Michael E. Tigar is a human rights activist, lawyer, and law teacher. He has been a human rights lawyer for fifty years. Monthly Review Press published his memoir, Sensing Injustice in 2021. Other relevant work is in the source note. 

The Supreme Court Justices have left town for the summer. Their sense of justice departed a few months ago, along with their fidelity to the history and text of the Constitution.  Trumpeting — and there is a good word for these horrors — the alleged original intent of the Constitution’s Framers, the majority of Justices, not only denied a woman’s right to control her own body, but refused judicial review to a variety of evident injustices, while mangling the constitutional text respecting control of firearms.

In this essay, I trace a common theme in these and a series of other assaults on human rights and abdication of judicial duty. I have put relevant source material into a “source note” at the end. The Roe opinion, authored by Justice Alito and leaked to the press weeks ago, says the Constitution makes no mention of abortion, and then goes on to collect laws and rulings limiting women’s rights from the sixteenth century onwards. This farrago of assertedly “originalist” analysis is one of the stupidest and most ahistorical bits of writing in Supreme Court history that includes, one must recall, the Dred Scott case dictum that African Americans have “no rights that a white man is bound to respect.” A brief look at the constitution itself, and the historical context of its adoption, shows why the Court’s majority is constitutionally illiterate.

The Reactionary Six Justices, “or R6,” including Roberts, Alito, Thomas, Barrett Kavanaugh, and Gorsuch (there are defections and additions in some cases, but these are the core actors):

  • make false claims about the basic structure of the United States Constitution;
  • in the name of “originalism,” ignore the Constitution’s history and text;
  • ignore what the Constitution’s framers actually wrote about how one should interpret the document.

### STORED RECORDS
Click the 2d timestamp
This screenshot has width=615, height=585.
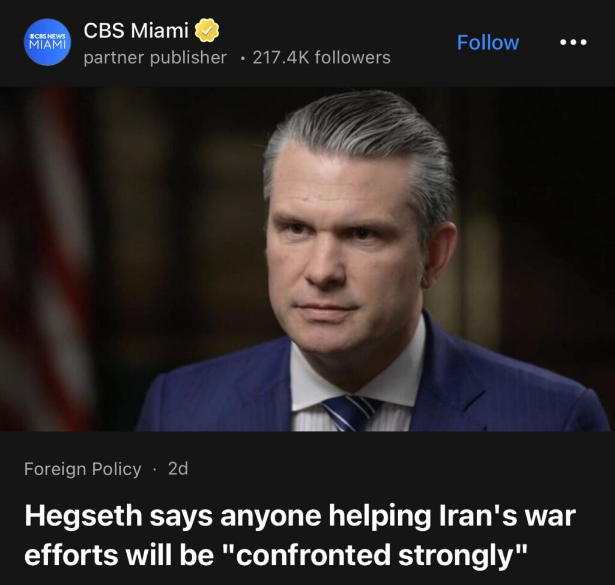[178, 468]
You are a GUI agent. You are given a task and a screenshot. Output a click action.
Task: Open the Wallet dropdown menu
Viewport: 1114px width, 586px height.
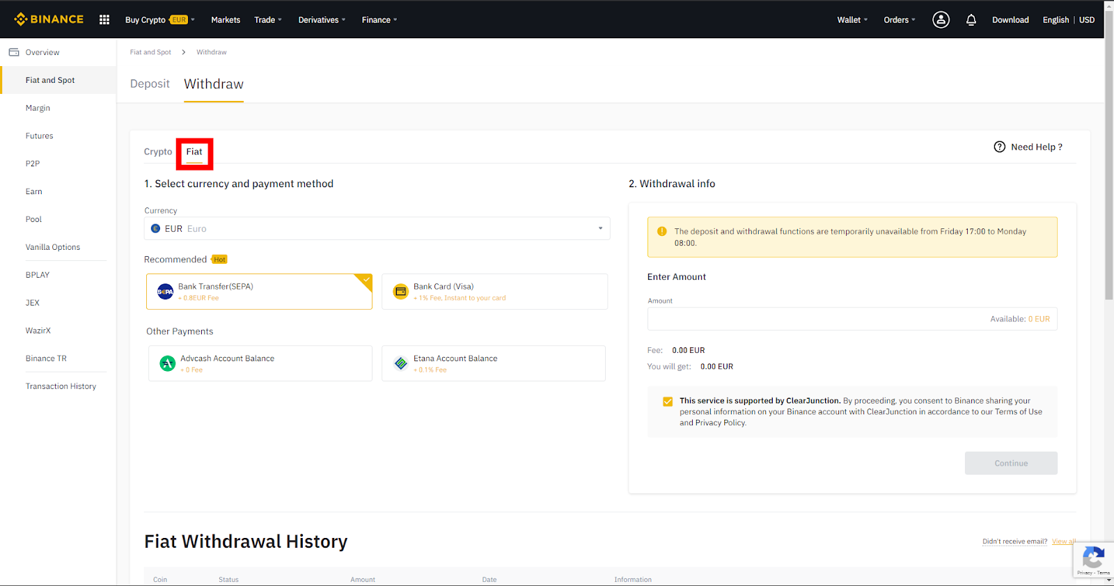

### TASK DETAILS
Pick up the essay on the Supreme Court's reactionary majority after its final bulleted point, and continue its argument in the same voice.

### RESULT
The United States Constitution was written by men who had recently overthrown a monarch: as the British soldiers surrendered to the revolutionary army in 1781, the band played “The World Turned Upside Down.” They could see and hear that “the world” had this distressing habit of upended received verities. And although these revolutionary leaders were all white men of property, they understood that the constitution they were going to draft would inevitably be interpreted and reinterpreted in light of new and renewed historical understanding. Their speeches and writings display a deep understanding of history, and of their own place in history. They did not have the static R6 view that the infamies of yesteryear should be disinterred and sit crowned on the grave of dead and decaying ideas. In the early nineteenth century, James Madison wrote:

What a metamorphosis would be produced in the code of law if all its ancient phraseology were to be taken in its modern sense! And that the language of our Constitution is already undergoing interpretations unknown to its founders will, I believe, appear to all unbiased inquirers into the history of its origin and adoption.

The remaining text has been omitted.